Recent deforestation only a few kms.
from the Lacandon community of Najá.

photo by R. Johnston

"For a people whose mythology describes the whole earth as covered with jungle, to destroy the jungle is to destroy their world." - Didier Boremanse

Deforestation and the Lacandon Maya

Rain forests have a far greater variety of animals and plant life than any other ecosystem on earth. At home in the rain forests are native peoples who have superbly adapted their ways of living to this environment. In fact, they are a part of the integral balance of this ecosystem. Many indigenous cultures no longer exist because of deforestation. The Lacandon Maya lived in the rain forest for hundreds years without destroying it. But suddenly the vast expanse of pristine forest has been violated and the lives of the Lacandones irrevocably altered. In less than half a century, and despite the protests of environmentalists, 80 to 90% of the Lacandon Rain Forest has been destroyed. Significant encroachment of outsiders along with massive deforestation began in the middle of this century with mahogany tree cutters and oil prospectors. In an attempt to relieve population pressures and landlessness, the government began a large land distribution program in the rain forest. The onslaught continues as new waves of immigrant homesteaders arrive and the next generations need new land for subsistence. These "agrarists", slash and burn farmers and cattle ranchers, cut down the trees and leave the land exhausted beyond repair. Since the 1950's, the population of the Lacandon Rain Forest has exploded from a few thousand to over 200,000 people.

Dr. James Nations, an ecological anthropologist with Conservation International, who lived with the Lacandones for three years in the mid-1970's:

The Lacandones practice a complex farming system that cycles forest land from garden plot through re growth and eventually back to forest again, allowing them to live in the forest without destroying it. The inter-connectedness of their culture and agriculture is revealed in story, song and prayer. The Lacandones and the rainforest are one. Their existence is intertwined: Indigenous peoples such as the Lacandon keep the rain forest alive; without the rain forest there would be no indigenous peoples, and without the indigenous peoples to protect it, the rain forest would not survive.
□ □ □ □ □ □ □
Extract the passage from the piece on Lacandon deforestation word for word, from "The Lacandones practice" to "would not survive.". You won't need the listing for this.

**INFORMATION PROVIDED**:
□ □ □ □ □ □ □
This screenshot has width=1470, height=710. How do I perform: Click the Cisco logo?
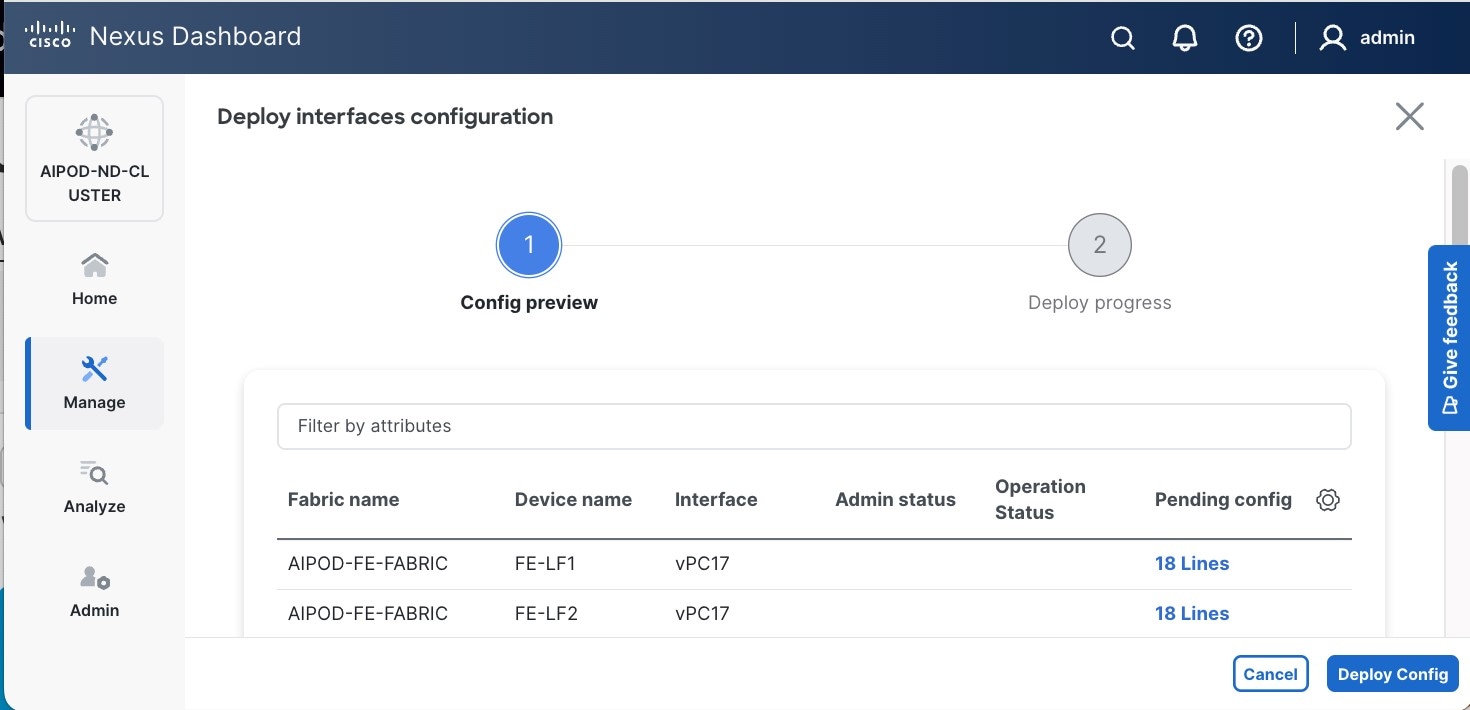49,37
□ □ □ □ □ □ □
**EXPECTED ANSWER**:
The Lacandones practice a complex farming system that cycles forest land from garden plot through re growth and eventually back to forest again, allowing them to live in the forest without destroying it. The inter-connectedness of their culture and agriculture is revealed in story, song and prayer. The Lacandones and the rainforest are one. Their existence is intertwined: Indigenous peoples such as the Lacandon keep the rain forest alive; without the rain forest there would be no indigenous peoples, and without the indigenous peoples to protect it, the rain forest would not survive.